Published in final edited form as: Cancer Metastasis Rev. 2018 Sep;37(2-3):509–518. doi: 10.1007/s10555-018-9745-x

Role of Autotaxin in Cancer Stem Cells

Dongjun Lee 1, Dong-Soo Suh 2, Sue Chin Lee 3, Gabor J Tigyi 3, Jae Ho Kim 4,*
PMCID: PMC6309296  NIHMSID: NIHMS986683  PMID: 29926310

Stem cells are a rare subpopulation defined by the potential to self-renew and differentiate into specific cell types. A population of stem-like cells has been reported to possess the ability of selfrenewal, invasion, metastasis, and engraftment of distant tissues. This unique cell subpopulation has been designated as cancer stem cells (CSC). CSC were first identified in leukemia and the contributions of CSC to cancer progression have been reported in many different types of cancers. The cancer stem cell hypothesis attempts to explain tumor cell heterogeneity based on the existence of stem cell-like cells within solid tumors. The elimination of CSC is challenging for most human cancer types due to their heightened genetic instability and increased drug resistance. To combat these inherent abilities of CSC, multi-pronged strategies aimed at multiple aspects of CSC biology are increasingly being recognized as essential for a cure. One of the most challenging aspects of cancer biology is overcoming the chemotherapeutic resistance in CSC. Here, we provide an overview of autotaxin (ATX), lysophosphatidic acid (LPA), and their signaling pathways in CSC. Increasing evidence supports the role of ATX and LPA in cancer progression, metastasis, and therapeutic resistance. Several studies have demonstrated the ATX-LPA axis signaling in different cancers. This lipid mediator regulatory system is a novel potential therapeutic target in CSC. In this review, we summarize the evidence linking ATX-LPA signaling to CSC and its impact on cancer progression and metastasis. We also provide evidence for the efficacy of cancer therapy involving the pharmacological inhibition of this signaling pathway.

CSC

An increasing body of evidence suggests that human cancers are comprised of heterogeneous populations of cells. The cancer stem cell hypothesis suggests that a subpopulation of tumor cells exhibits stem cell properties, such as self-renewal and multi-lineage differentiation [1] (Figure 1). The concept of CSC was first defined in acute myeloid leukemia [2,3]. Only a rare cell population could initiate tumorigenesis when transplanted into immunodeficient mice. Following these landmark studies, CSC has been identified in other types of tumors, including tumors of the brain, breast, head and neck, colon, lung, prostate, pancreas, liver, and ovary, and other types of hematologic malignancies [1,4-11]. CSC is thought to be capable of initiating drug resistance and recurrence due to their increased resistance to chemo- and radiation therapy responsible for the recurrence of cancer [1]. Also, a higher incidence of CSC correlates with more aggressive cancer progression and poorer outcome [4]. In addition to their ability to self-renew, the CSC population can also be identified using phenotypic surface markers and these populations are rare in most cancers [12].

Figure 1.

Figure 1.

Hypothetic model for cancer stem cells. Cancers are composed of heterogeneous cell populations.

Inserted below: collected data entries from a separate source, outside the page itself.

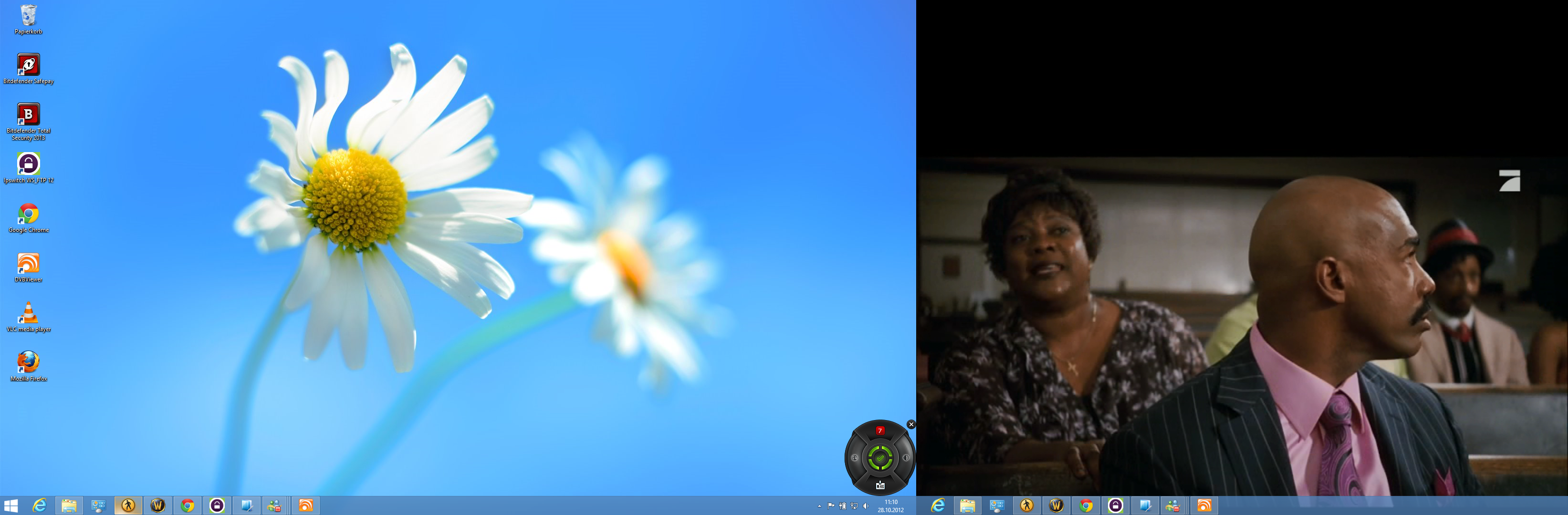Open File Explorer on the left taskbar
The image size is (1568, 515).
69,505
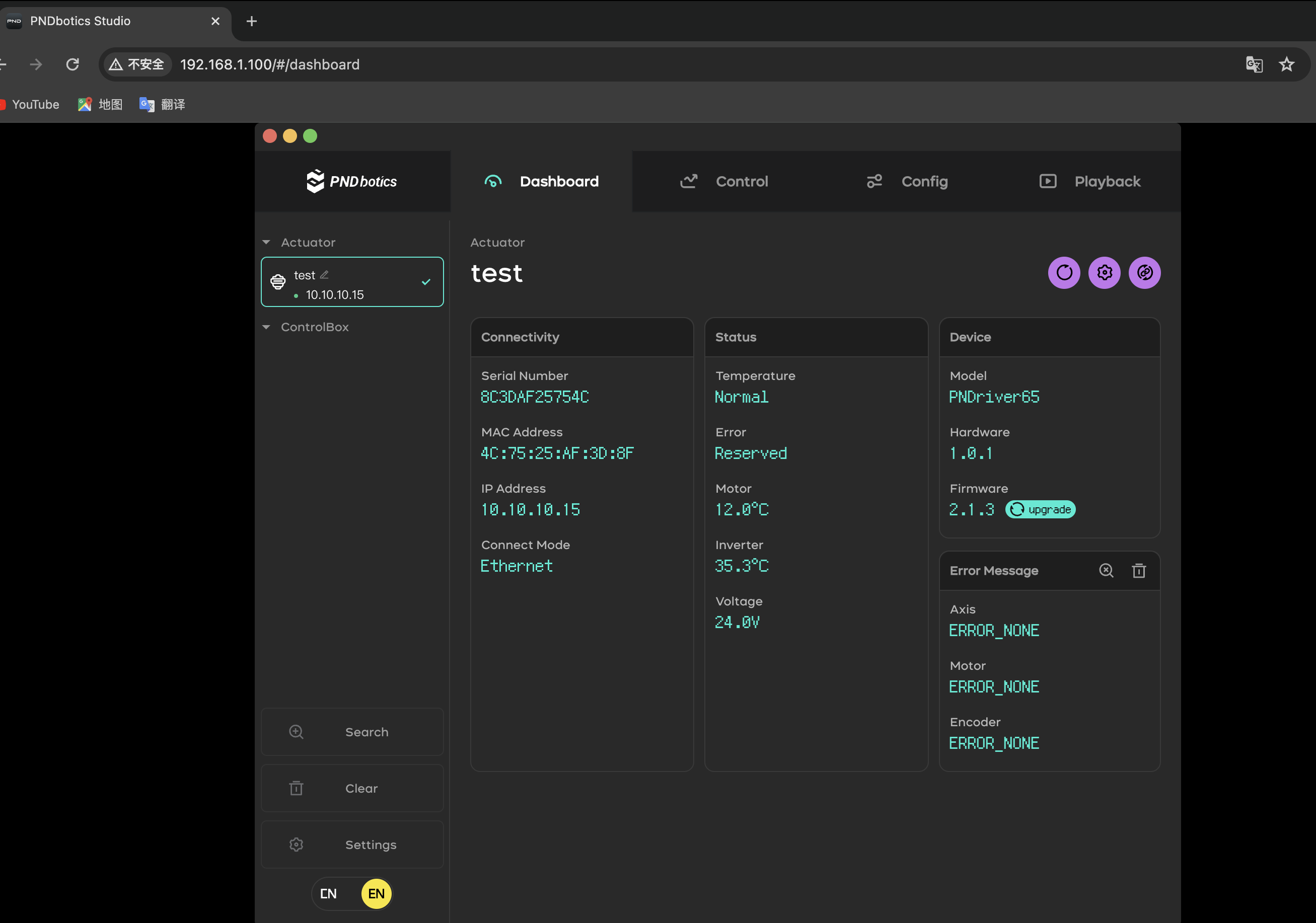This screenshot has width=1316, height=923.
Task: Click the purple restart circle icon
Action: point(1064,273)
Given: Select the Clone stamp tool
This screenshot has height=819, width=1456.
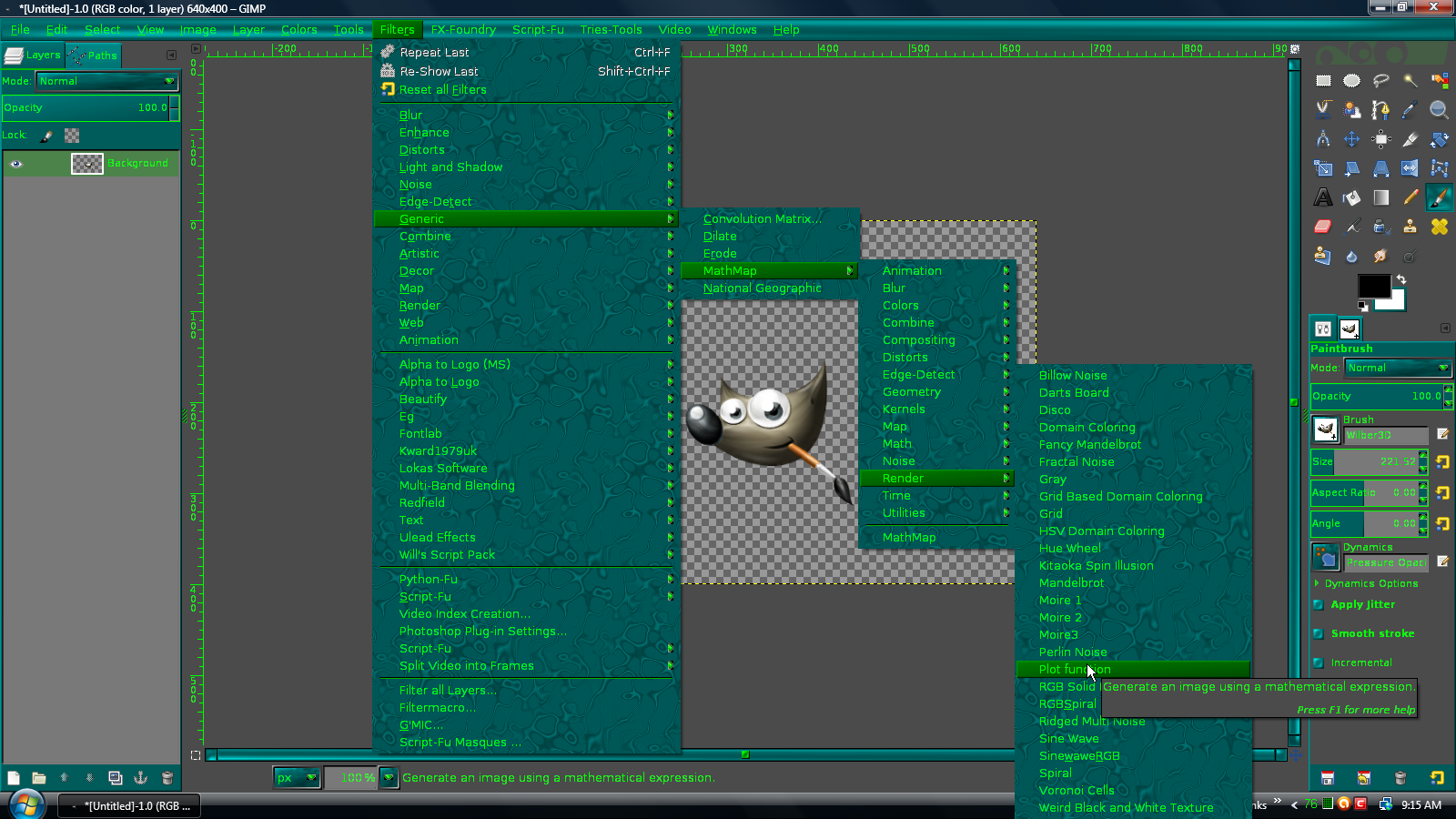Looking at the screenshot, I should click(1410, 226).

A major limitation of the CSC model is that it views the tumor as a genetically homogeneous pool of cells, without considering their genetic heterogeneity, evolution, and selection for progressive growth. For example, if a tumor contains different sub-clones, some of these clones might appear to be virtually homogeneous populations because they are highly developed, yet they contain many and distinct types of mutations. Furthermore, these CSC are resistant to conventional therapies and may account for the relapse of the disease [13]. Various mechanisms are implicated in the evasion of CSC from therapy, including increased DNA damage repair, resistance to apoptosis, altered cell cycle checkpoint control, and overexpression of multi-drug-resistant proteins [14].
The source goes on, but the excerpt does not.